New York, NY —Gov. Paterson and New York's legislature are still trying to negotiate a state budget that is nearly three months late. While the legislature says it will vote on their own budget tomorrow, the governor says he will veto any changes to his plan.
In the final hours before Governor Paterson's latest threatened shutdown of government, legislators in Albany met to review his emergency extender against the backdrop of their own $136 billion budget plan. Paterson had ordered the Assembly and Senate to consider the elements of his budget they had rejected in their leader's agreement.
Assembly Speaker Sheldon Silver tried to downplay the differences between the governor's budget and the legislature's, including restoring $600 million to school aid, more funds for community colleges and housing.
"If you total everything up, the difference between us and him is $200 million dollars," Sheldon told reporters before today's special session, which lasted less than five minutes. "$200 million dollars over what will be a $135 or $136 billion budget--that is less than one tenth of one percent."
If he and legislators are not able to find a consensus, Gov.

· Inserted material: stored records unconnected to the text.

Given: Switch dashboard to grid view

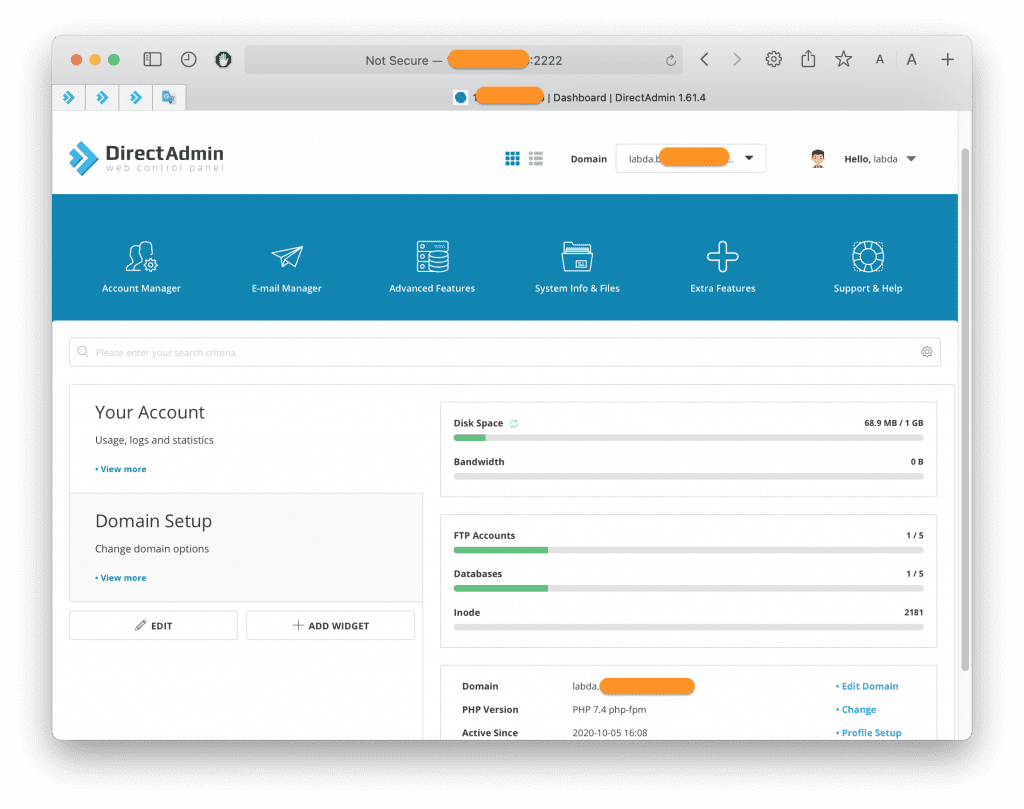Looking at the screenshot, I should (x=512, y=158).
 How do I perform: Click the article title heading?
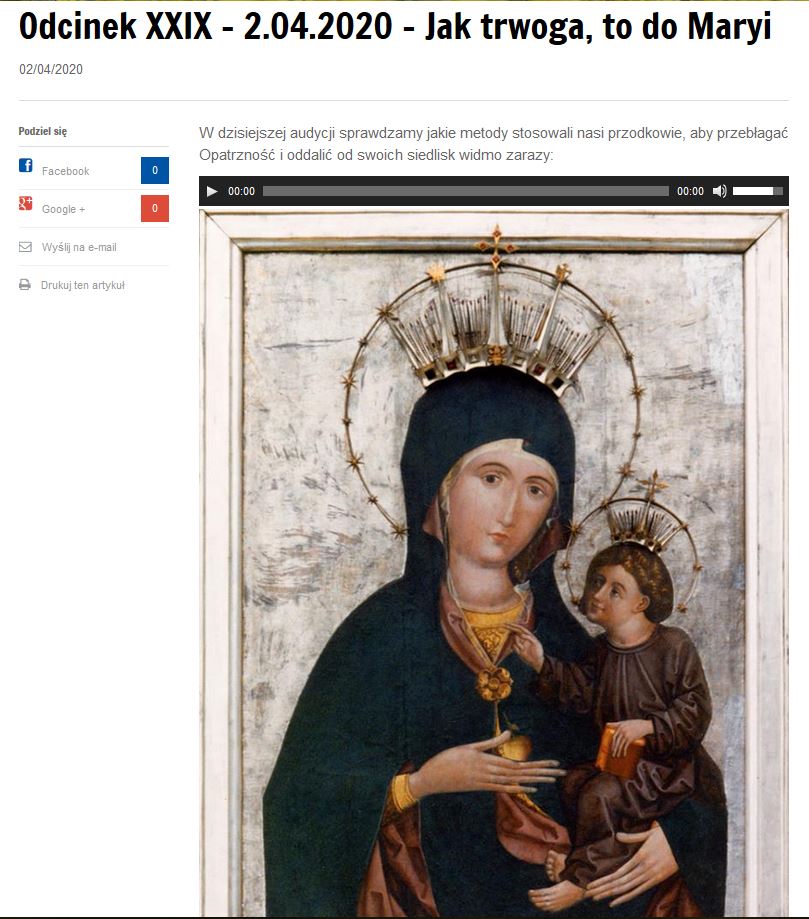[395, 26]
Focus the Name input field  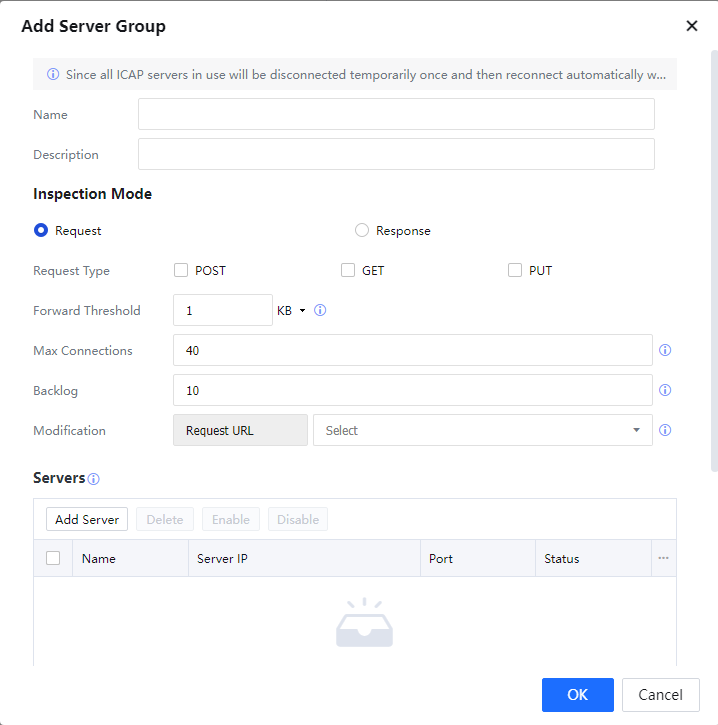[x=396, y=115]
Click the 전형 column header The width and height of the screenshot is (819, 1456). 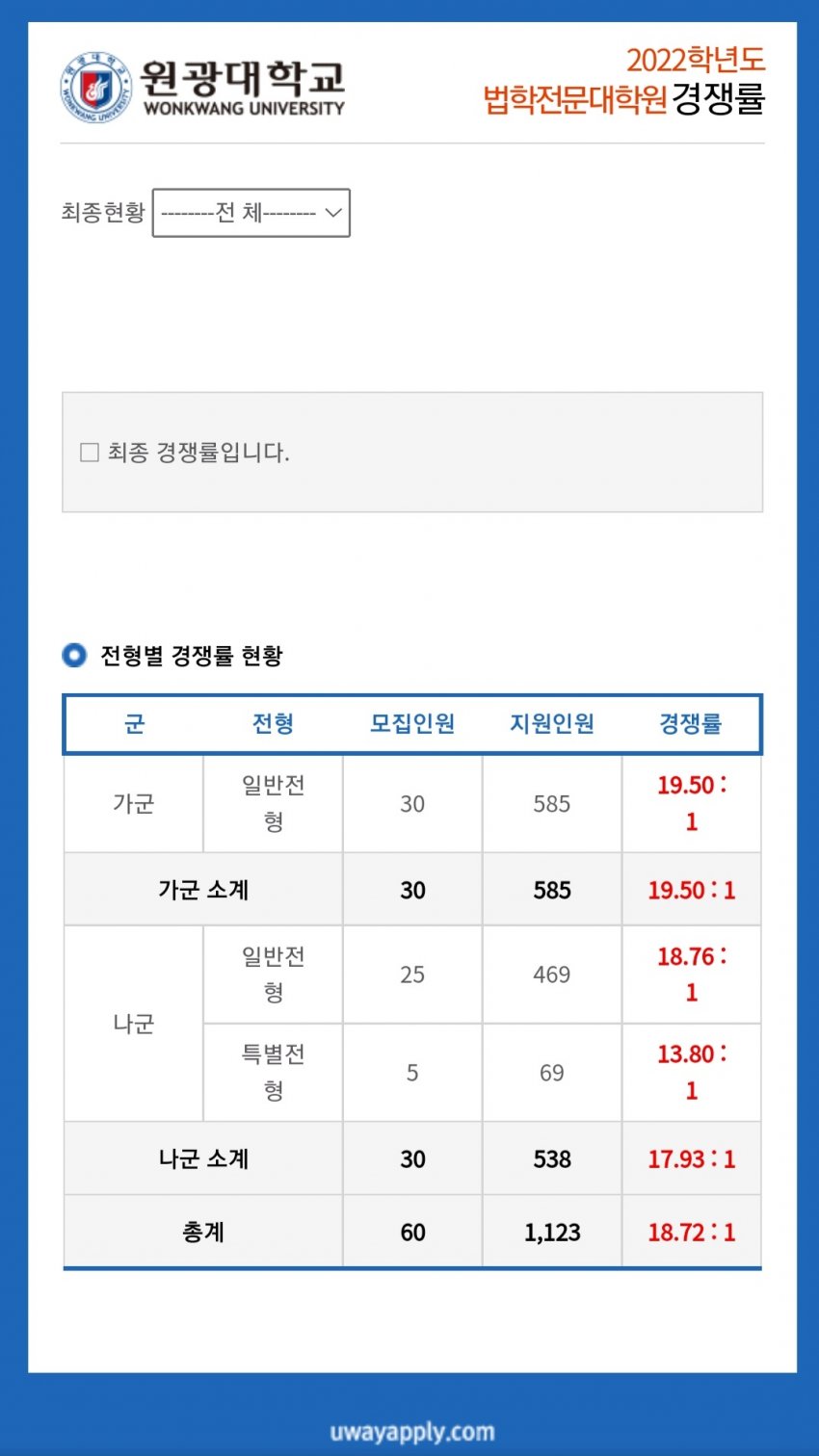click(x=273, y=723)
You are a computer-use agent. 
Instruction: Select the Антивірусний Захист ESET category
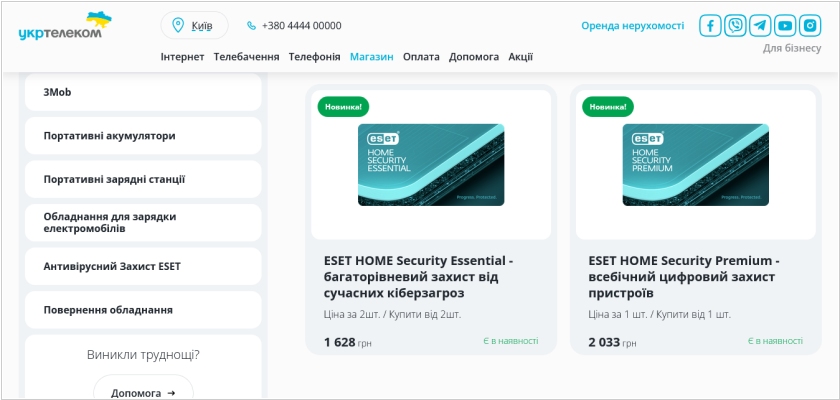click(143, 267)
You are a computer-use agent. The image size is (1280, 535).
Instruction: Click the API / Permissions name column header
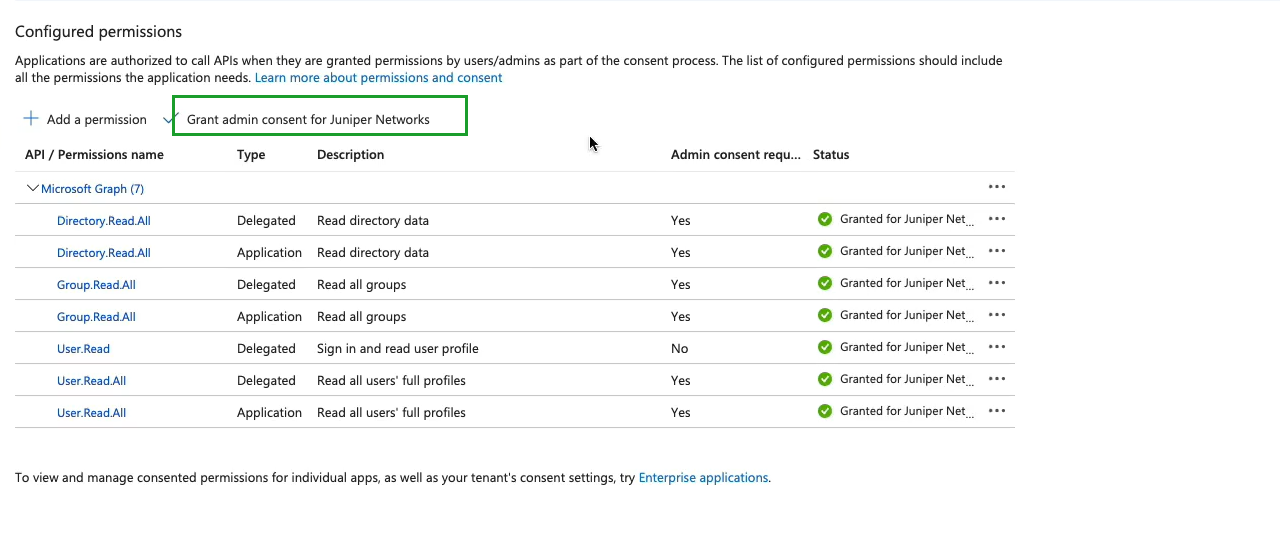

Paterson plans to impose the remaining 30 percent of his budget cuts in what would be his final weekly emergency spending bill to end the nearly three-month-old stalemate. He had set a June 28th deadline for the move.
Senate Democratic leader John Sampson wouldn't say if he has enough Democrat votes to pass the budget bills agreed to by leaders of the legislature, but he said Senate and Assembly will have amended and passed a budget plan by the midnight hour.
"He was serious about his deadline dating the 28th," Sampson said. "We took up his challenge and we are going to get it done."
In calling today's special session, Governor Paterson made the legislature consider his plan to provide greater autonomy to SUNY and CUNY to create a savings fund in case the state doesn't receive a $1 billion dollar Medicaid reimbursement from Washington, known as Federal Medical Assistance Percentages (FMAP). Paterson says that legislators are not "listening to signs from Washington" and have no alternative plan if that money doesn't come through.
"There is no plan, there is absolutely no way that the legislature addresses this," Paterson told reporters. "It is as if they just stick their heads in the sand and ignore it."
Gov. Paterson says he will veto money added by the legislature--including $200 million in extra funds for schools--if it does not include the “vital issue” of forestalled assistance under the Federal Medicaid Assistance Program.
A few agreements have been reached, however, including eliminating a proposed sales tax on clothing and shoes costing under $110 and cutting charitable deductions for New Yorkers earning $10 million a year in half.
But the legislature continues to reject Paterson's plan to sell wine in grocery stores to raise revenue, his suggestion to "empower" the public universities with more autonomy and the authority to raise tuition by up to 8 percent annually over the next four years and his proposal to cap the growth on local property taxes, including school taxes, to about 4 percent a year to stem some of the nation's highest property taxes. These would all bring in additional revenue, should the FMAP funds fall out shorter than expected.